*** EXTRACTED DATA Section Begins ***

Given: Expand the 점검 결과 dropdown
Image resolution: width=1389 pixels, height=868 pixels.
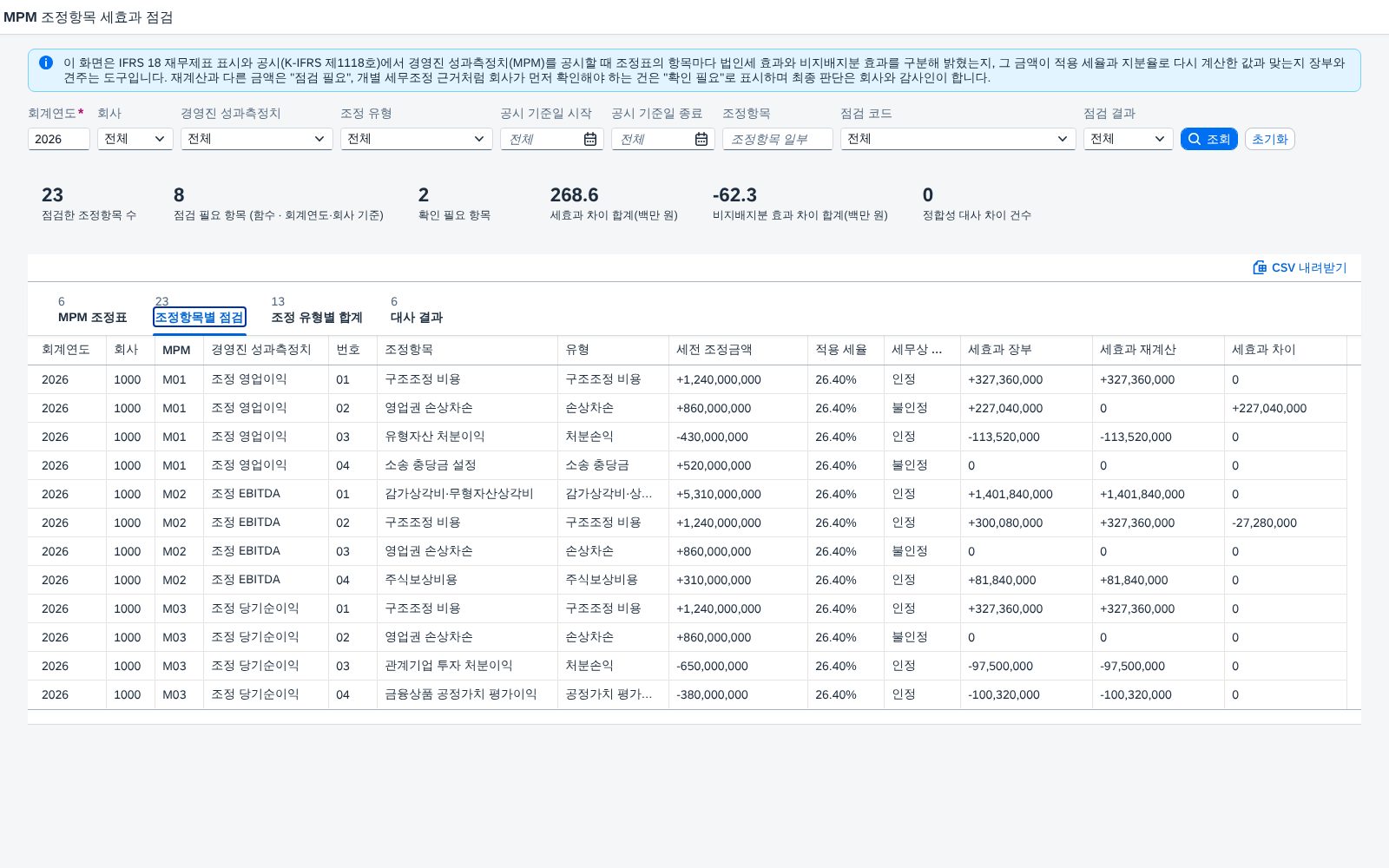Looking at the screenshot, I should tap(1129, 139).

*** EXTRACTED DATA Section Ends ***
*** EXTRACTED DATA Section Begins ***

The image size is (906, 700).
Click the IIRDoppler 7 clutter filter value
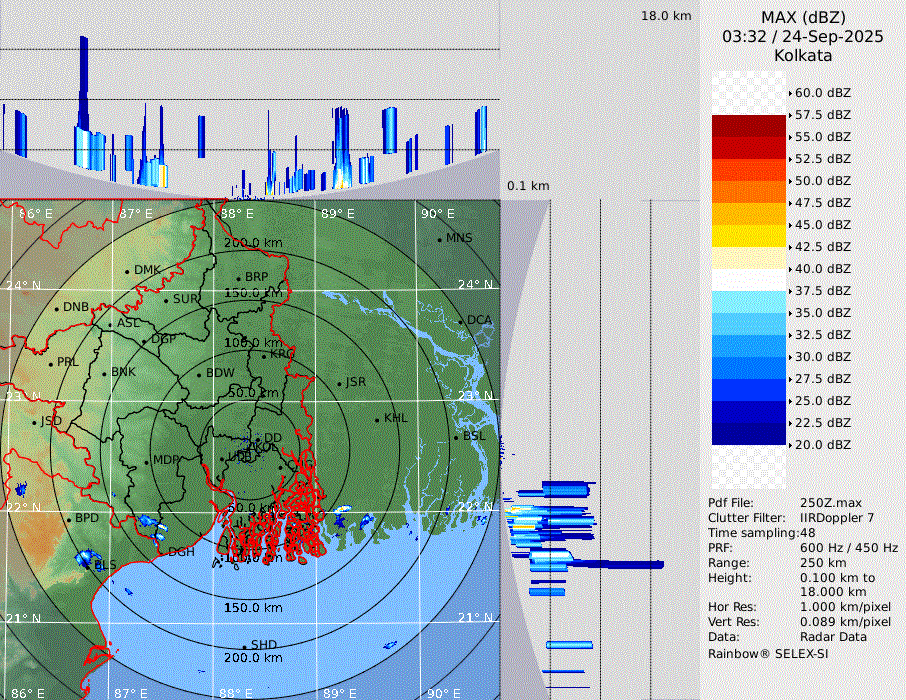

*** EXTRACTED DATA Section Ends ***
*** EXTRACTED DATA Section Begins ***

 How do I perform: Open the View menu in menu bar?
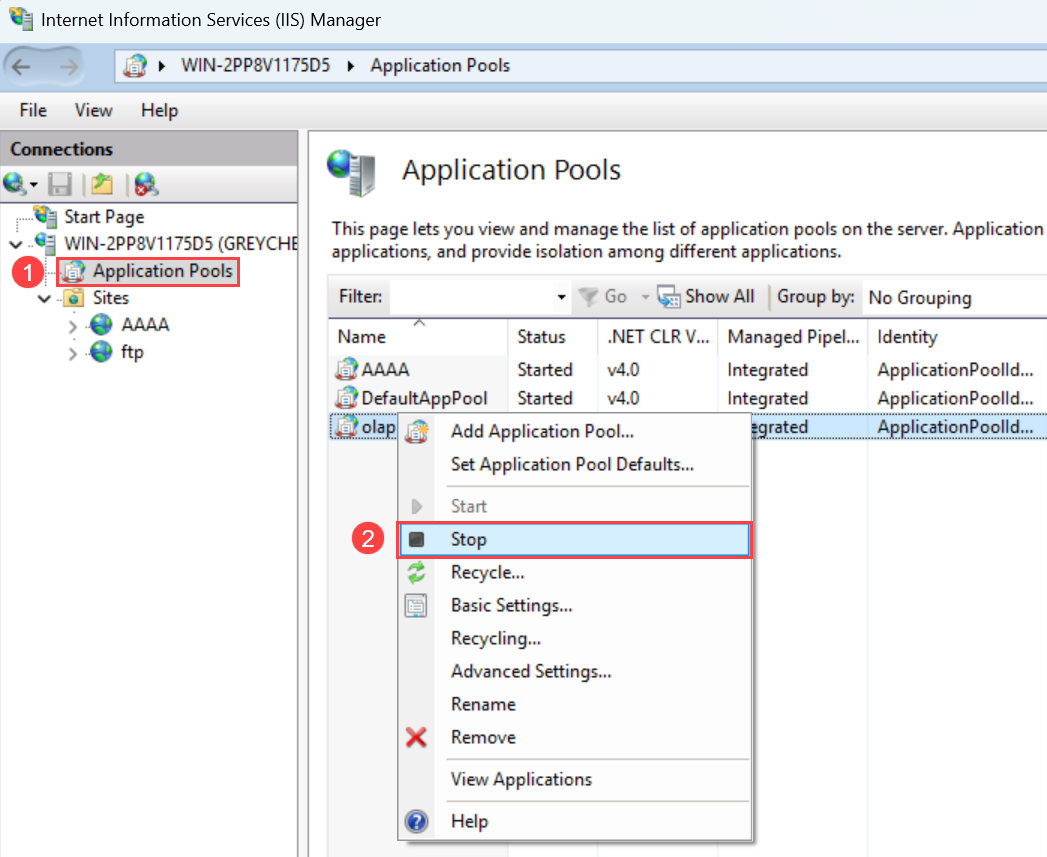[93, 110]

*** EXTRACTED DATA Section Ends ***

Please give back exactly the lines of this listing beginning at the line with "The image size is (906, 700)." and ending with the line with "Click the IIRDoppler 7 clutter filter value", both included, and nothing else.

The image size is (906, 700).
Click the IIRDoppler 7 clutter filter value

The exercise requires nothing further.